◆ **Activity**
If an entry holds a picture, skip the picture but copy everything else exactly.

◆ **Provided data**

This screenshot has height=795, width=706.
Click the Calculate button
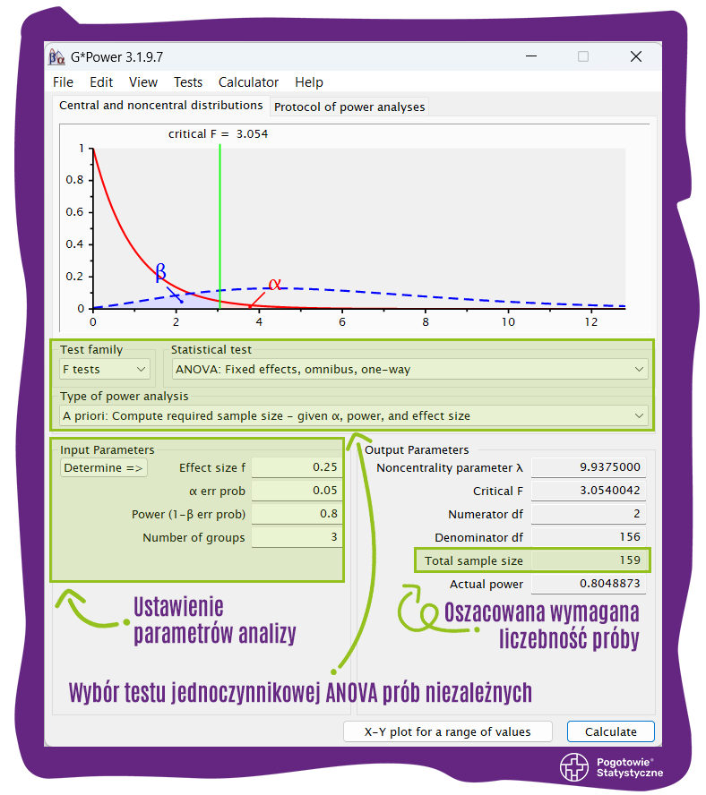610,731
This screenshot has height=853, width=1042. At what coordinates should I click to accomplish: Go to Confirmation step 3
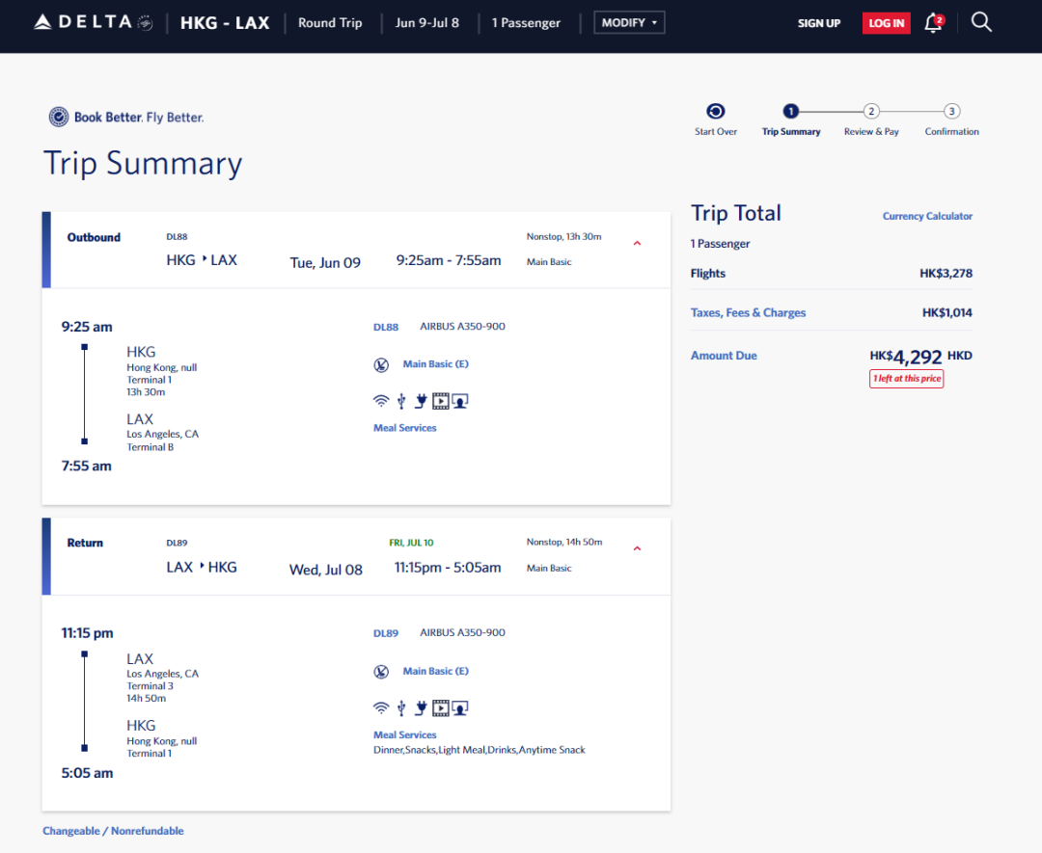951,112
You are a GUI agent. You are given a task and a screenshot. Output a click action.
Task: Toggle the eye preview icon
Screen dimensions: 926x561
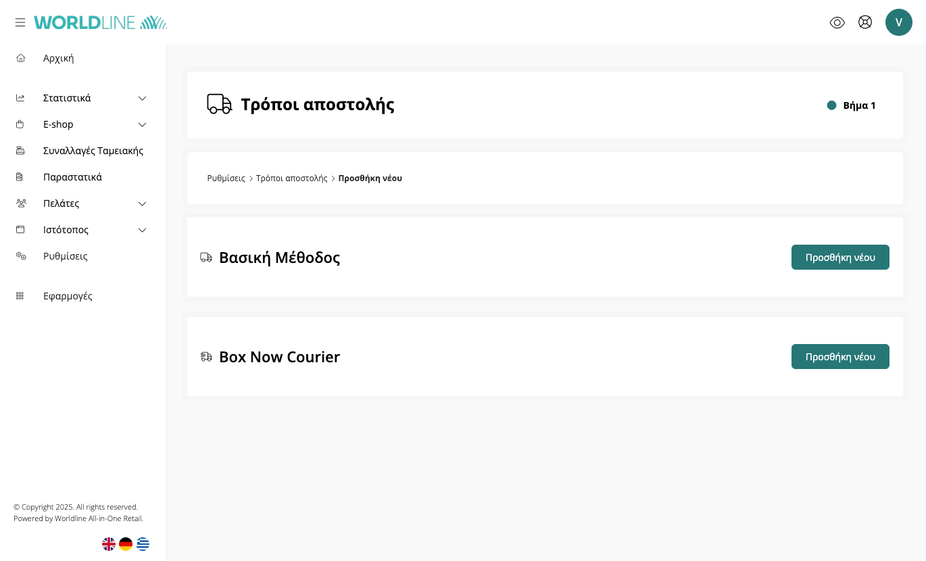coord(837,22)
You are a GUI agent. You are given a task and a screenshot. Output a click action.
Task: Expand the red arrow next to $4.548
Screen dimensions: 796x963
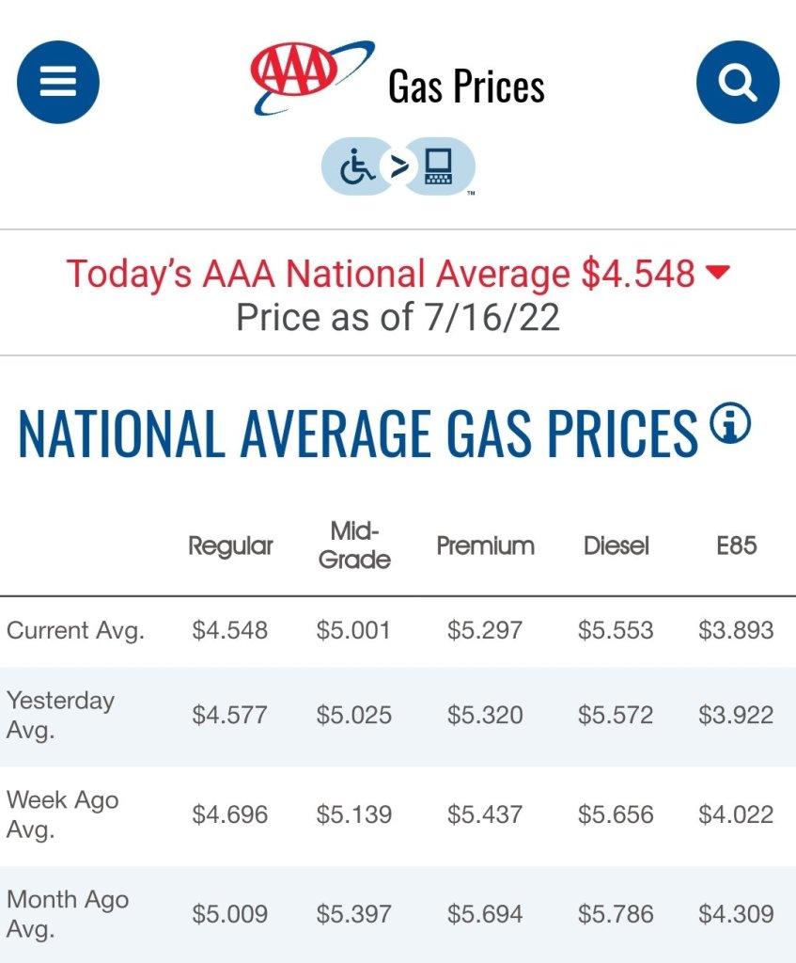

◆ **Result of the exercise**
This screenshot has height=795, width=706.
Click the Calculate button
610,731
This screenshot has height=853, width=1042. At what coordinates should I click to accomplish: Go to Confirmation step 3
951,112
You are a GUI agent. You are given a task and a screenshot. Output a click action.
Task: Toggle the eye preview icon
Screen dimensions: 926x561
coord(837,22)
You are a GUI agent. You are given a task and a screenshot. Output a click action.
Task: Expand the red arrow next to $4.548
Screen dimensions: 796x963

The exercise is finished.